Top of PAGE EXTRACT

# 2018 Hay Price Outlook.



## Vol (Jul 5, 2009)

Hay and Forage Grower.

Regards, Mike

https://hayandforage.com/article-1712-What-will-2018-hay-prices-look-like.html


----------



## SVFHAY (Dec 5, 2008)

Small bale movement has been quite strong the last month or so, equine and landscape use. Bought & sold a few 3x to NC. Local demand weak for any type, dairy guys have it rough. Wrapped bales in every fencerow after a wet season.


----------



## PaMike (Dec 7, 2013)

Buddy is taking grass hay small squares to the auction. Good stuff, not amazing though. $160/ton. He isn't too upset since last winter he sold a lot at $115 or so...


----------



## Anonsky's Hay Service (Feb 1, 2017)

Are you guys who are moving stuff getting enough for it to be worthwhile?


----------



## PaMike (Dec 7, 2013)

Anonsky's Hay Service said:


> Are you guys who are moving stuff getting enough for it to be worthwhile?


I haven't moved on my prices, so I am not moving much. I am just a small time guy though. Stuff I cant sell at my price is getting fed to cattle..

Bottom of PAGE EXTRACT

TASKS FOR THIS EXERCISE>
1. Answer these questions using the hay price thread.
(a) What price per ton did PaMike's buddy get for grass hay small squares at the auction?
(b) According to SVFHAY, what has small bale movement been used for?
(c) What does PaMike do with hay he can't sell at his price?
2. Continue the hay price thread from the end of PaMike's last reply.
These items come from a source separate from the hay price thread.

Top of INFORMATION SUPPLIED

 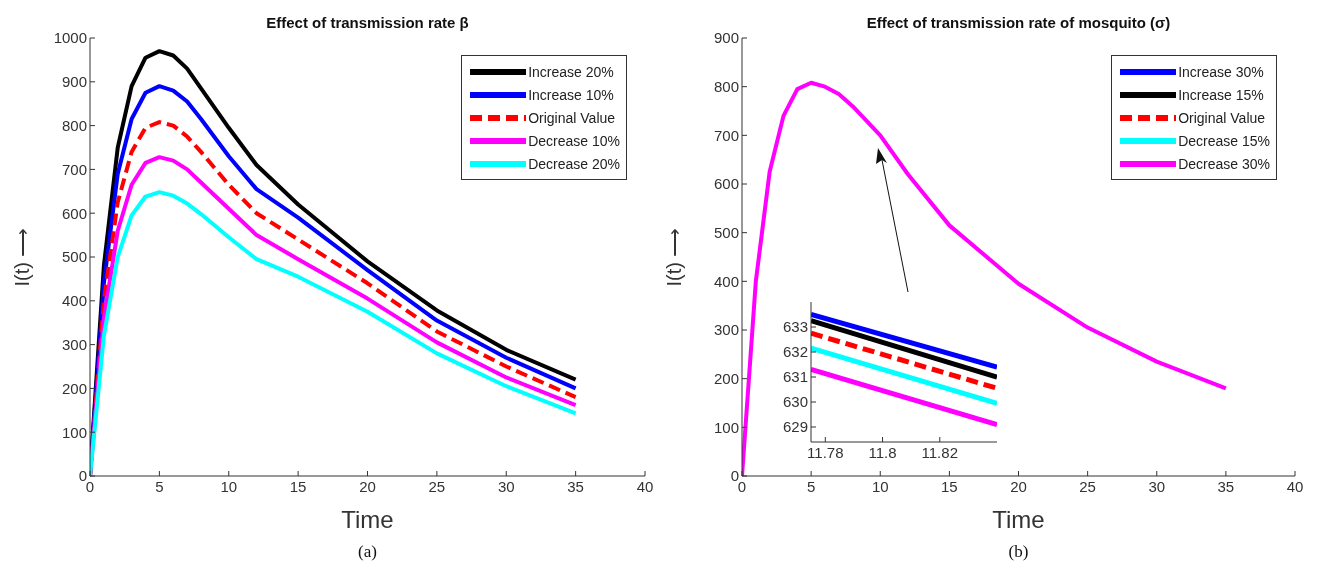 I want to click on legend-label: Increase 15%, so click(x=1221, y=94).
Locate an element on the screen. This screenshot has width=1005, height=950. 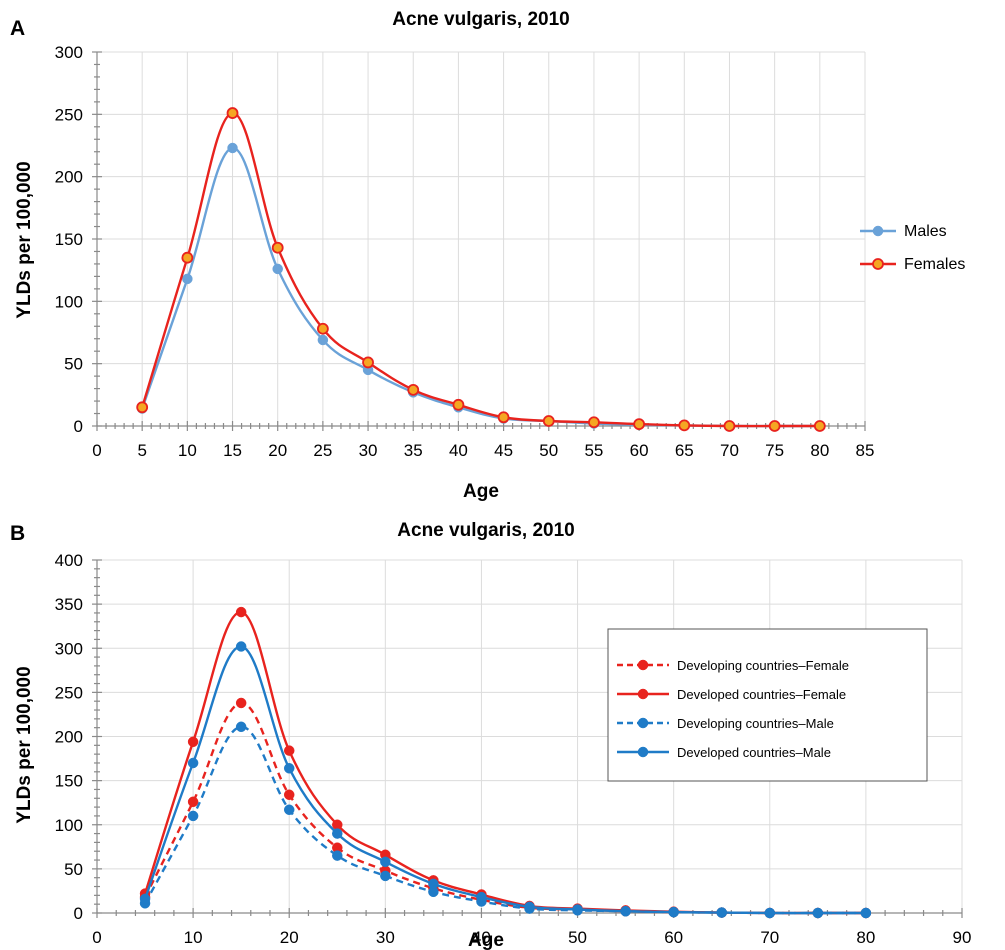
panel-a-x-axis-title: Age is located at coordinates (481, 492).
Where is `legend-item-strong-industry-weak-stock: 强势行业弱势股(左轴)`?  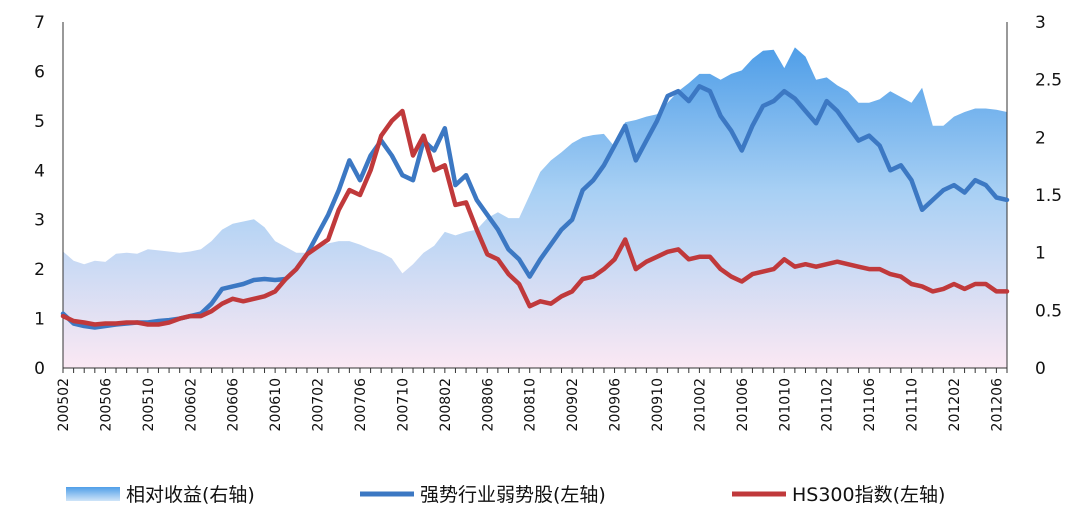 legend-item-strong-industry-weak-stock: 强势行业弱势股(左轴) is located at coordinates (483, 495).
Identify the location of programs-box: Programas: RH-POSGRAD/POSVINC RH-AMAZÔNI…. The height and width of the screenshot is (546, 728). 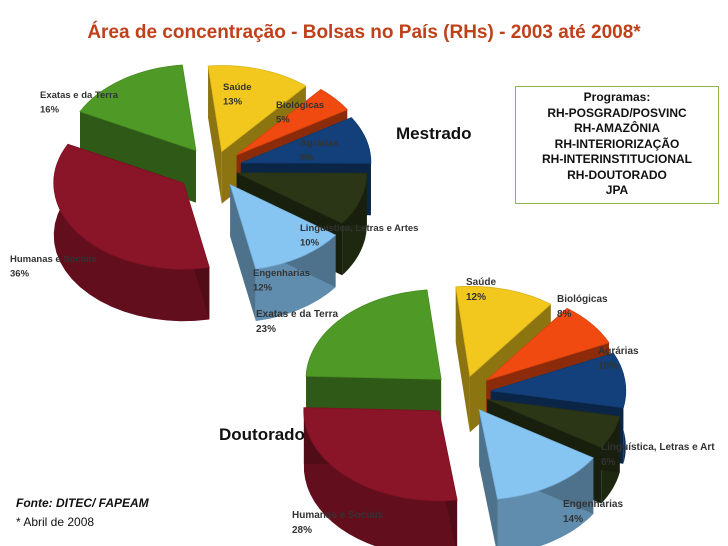
(617, 145).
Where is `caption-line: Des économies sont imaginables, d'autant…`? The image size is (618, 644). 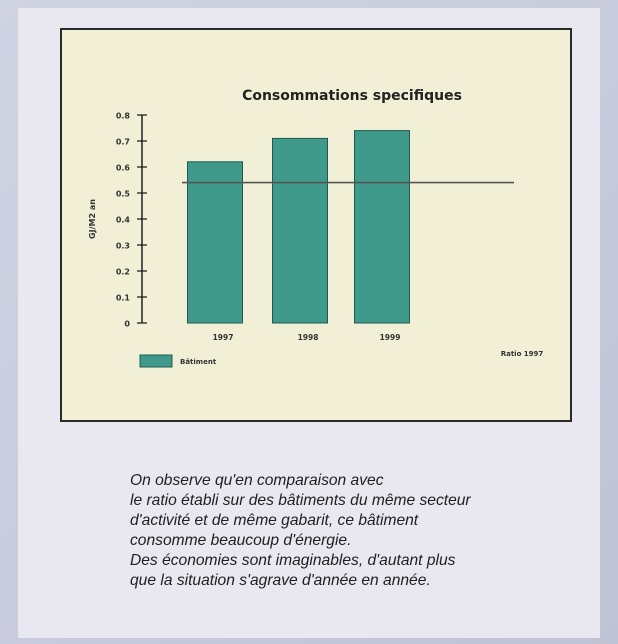
caption-line: Des économies sont imaginables, d'autant… is located at coordinates (293, 560).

Bottom of INFORMATION SUPPLIED

PER-TASK ANSWERS>
1.
(a) $160/ton
(b) Equine and landscape use
(c) He feeds it to cattle.

2.
----------



## siscofarms (Nov 23, 2010)

That's a good way to do it . If they wont give your price , buy a calf . Long run you make more anyway .


----------



## SVFHAY (Dec 5, 2008)

Anonsky's Hay Service said:


> Are you guys who are moving stuff getting enough for it to be worthwhile?


Maybe. My first cutting has been leaving on third-party trucks for$190/ton, second for $260. Straw was by the bale, 8 semi loads @$3.50/bale. These are all bandit bundles.

I've been buying loose loads on my trailers from a few guys for $175 and $225 at their farms and getting some 3x delivered here $130 for 1st and $160 for 2nd. Everything is horse quality.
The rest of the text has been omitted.